After the season wrapped production, it was announced that showrunner/executive producer Michael Chernuchin departed the show for another Wolf Films series, FBI on CBS. Former showrunner/EP Warren Leight (seasons 13-17) is set to return for the record-breaking 21st season. Executive producer/director Alex Chapple will join Chernuchin and will be replaced by Law & Order/Law & Order: Criminal Intent veteran executive producer/director Norberto Barba.

Cast

Main cast
 Mariska Hargitay as Lieutenant Olivia Benson
 Kelli Giddish as Senior Detective Amanda Rollins
 Ice-T as Senior Detective Sergeant Odafin "Fin" Tutuola
 Peter Scanavino as Junior Detective Dominick "Sonny" Carisi, Jr.
 Philip Winchester as Assistant District Attorney Peter Stone

Recurring cast

 Ryan Buggle as Noah Porter-Benson
 Vivian and Charlotte Cabell as Jesse Rollins 
 George Newbern as Dr. Al Pollack 
 Kurt Fuller as Civil Rights Attorney Jed Karey
 John Rothman as Judge Edward Kofax
 Sandrine Holt as Psychologist Lisa Abernathy 
 Ami Brabson as Judge Karyn Blake
 Lauren Noble as Carmen
 Yvonna Kopacz-Wright as Dr. Darby Wilder
 Jennifer Regan as Assistant District Attorney Kim Caldwell
 Carl Weathers as State’s Attorney Mark Jefferies
 Gillian Glasco as Officer Dominique Rivers
 Callie Thorne as Defense Attorney Nikki Staines
 Tom Titone as Judge Joshua Goldfarb
 Jolly Abraham as Dr. Patel
 Ngo Okafor as Wyatt
 Betsy Aidem as Dr. Sloane
 Aida Turturro as Judge Felicia Catano
 Alan Ariano as Judge Lee Wong
 William Oliver Watkins as Emergency Services Unit Officer Mido Hamid
 Paul Bomba as Officer Bobby Nardone
 Eddie Hargitay as Officer Eddie Montero
 Mary Hodges as Judge Anita Wright

 Michael Kostroff as Defense Attorney Evan Braun
 Erica Camarano as Officer Rachel Ortiz
 Kathryn Kates as Judge Marlene Simons
 Ned Eisenberg as Defense Attorney Roger Kressler
 Michael Mastro as Judge Serani
 Sarah Ellen Stephens as Officer Selena Gaines
 Barbara Miluski as Judge Lisa Peck
 Steve Rosen as Defense Attorney Michael Guthrie
 Brittany Jeffery as Defense Attorney Leah Simon
 Olga Merediz as Judge Roberta Martinez
 Vincent Curatola as Judge Al Bertuccio
 Joanne Baron as Defense Attorney Diane Schwartz
 Dov Tiefenbach as Medical Examiner Fitz
 Jenna Stern as Judge Elana Barth
 Dean Winters as District Attorney Investigator Brian Cassidy
 Edelen McWilliams as Crime Scene Unit Technician Martin
 Peter Gallagher as Deputy Chief William Dodds
 Titus Welliver as Rob Miller
 Jillian Rose as Attica Staines
 Joe Grifasi as Judge Hashi Horowitz
 Barrett Shuler as Sergeant Ryan Klypka
 Meredith Holzman as Counselor Naomi Ziegler
 Richard Kind as Defense Attorney William Biegel
 Tom Coiner as Officer Chuck Inslow

Guest stars
On July 13, 2018, Deadline announced that Scandals George Newbern would be guest starring over the course of the season in a recurring role as Dr. Al Pollack. Pollack is described as a charming, handsome, and wealthy doctor who is set to be a future as well as past love interest to Detective Amanda Rollins (Kelli Giddish). Rollins mentions him cheating on her with a prostitute in the previous season. Days later it was reported that Dylan Walsh would play John Conway, an abusive father who rapes his own son, in the season premiere. Walsh previously guest starred in the eighth season.
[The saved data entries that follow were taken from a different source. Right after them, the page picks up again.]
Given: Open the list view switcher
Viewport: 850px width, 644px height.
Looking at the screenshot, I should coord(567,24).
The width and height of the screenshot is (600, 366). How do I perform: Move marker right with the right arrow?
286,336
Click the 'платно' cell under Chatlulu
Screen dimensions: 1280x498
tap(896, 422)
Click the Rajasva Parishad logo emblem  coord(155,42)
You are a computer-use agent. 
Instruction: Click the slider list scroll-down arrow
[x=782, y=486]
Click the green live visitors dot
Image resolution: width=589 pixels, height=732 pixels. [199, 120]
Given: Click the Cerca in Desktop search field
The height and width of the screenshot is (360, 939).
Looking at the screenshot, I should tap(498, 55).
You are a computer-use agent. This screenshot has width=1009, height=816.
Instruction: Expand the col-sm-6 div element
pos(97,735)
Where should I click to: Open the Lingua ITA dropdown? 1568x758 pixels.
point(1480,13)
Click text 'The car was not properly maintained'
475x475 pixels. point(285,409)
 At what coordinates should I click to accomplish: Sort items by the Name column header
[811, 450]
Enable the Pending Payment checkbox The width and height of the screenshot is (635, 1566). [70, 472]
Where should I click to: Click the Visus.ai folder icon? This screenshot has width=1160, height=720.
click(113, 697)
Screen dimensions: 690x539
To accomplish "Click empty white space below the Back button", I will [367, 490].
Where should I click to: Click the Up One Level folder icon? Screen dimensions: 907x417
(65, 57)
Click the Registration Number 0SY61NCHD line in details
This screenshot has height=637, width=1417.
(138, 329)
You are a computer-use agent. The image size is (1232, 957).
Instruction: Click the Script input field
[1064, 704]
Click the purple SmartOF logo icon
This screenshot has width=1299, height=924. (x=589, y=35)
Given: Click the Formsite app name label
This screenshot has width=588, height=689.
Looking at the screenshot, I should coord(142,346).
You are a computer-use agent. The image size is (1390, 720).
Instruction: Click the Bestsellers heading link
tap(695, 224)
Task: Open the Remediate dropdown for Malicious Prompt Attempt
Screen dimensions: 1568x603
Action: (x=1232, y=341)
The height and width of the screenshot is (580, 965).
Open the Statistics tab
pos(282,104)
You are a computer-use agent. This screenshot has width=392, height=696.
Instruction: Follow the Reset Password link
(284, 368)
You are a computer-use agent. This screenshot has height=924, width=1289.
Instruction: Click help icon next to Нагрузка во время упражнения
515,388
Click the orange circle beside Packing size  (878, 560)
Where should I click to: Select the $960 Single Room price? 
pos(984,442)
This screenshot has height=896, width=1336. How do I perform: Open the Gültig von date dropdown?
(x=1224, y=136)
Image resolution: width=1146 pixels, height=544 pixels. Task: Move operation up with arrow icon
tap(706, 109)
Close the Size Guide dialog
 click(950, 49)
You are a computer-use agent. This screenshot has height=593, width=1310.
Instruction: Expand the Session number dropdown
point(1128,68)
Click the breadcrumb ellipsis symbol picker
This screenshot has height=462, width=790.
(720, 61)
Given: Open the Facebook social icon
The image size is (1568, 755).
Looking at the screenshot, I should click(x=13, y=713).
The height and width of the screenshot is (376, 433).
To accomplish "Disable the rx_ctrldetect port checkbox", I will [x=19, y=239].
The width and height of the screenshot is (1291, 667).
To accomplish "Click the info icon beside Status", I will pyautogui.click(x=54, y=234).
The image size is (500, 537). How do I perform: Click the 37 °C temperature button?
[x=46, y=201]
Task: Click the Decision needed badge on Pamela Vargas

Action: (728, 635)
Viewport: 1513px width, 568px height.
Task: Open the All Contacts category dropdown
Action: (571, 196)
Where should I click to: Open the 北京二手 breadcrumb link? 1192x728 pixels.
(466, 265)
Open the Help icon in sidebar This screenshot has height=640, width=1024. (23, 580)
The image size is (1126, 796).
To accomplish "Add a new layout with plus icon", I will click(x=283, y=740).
Carl Weathers reprised his role as his Chicago Justice character, State's Attorney Mark Jefferies, in the episode "Zero Tolerance". On August 16, 2018, The Hollywood Reporter announced that Homeland actress Sandrine Holt would be cast in a recurring role this season, as Dr. Lisa Abernathy, a clinical psychologist that consults on cases for the district attorney's office. Holt previously guest starred in the seventeenth season. On September 27, 2018, Entertainment Weekly reported that Sebastian Roché would guest star as Arlo Beck, the charismatic leader of a female empowerment group, in the episode "Accredo", which aired October 18, 2018. Roché previously made two guest appearances on the flagship series, Law & Order. Sasha Alexander guest starred as Anna Mill, a woman who murdered her husband and two children in the November 1st episode "Caretaker." On January 14, 2019, Julie Martin confirmed that Dean Winters would reprise his role as Brian Cassidy in February.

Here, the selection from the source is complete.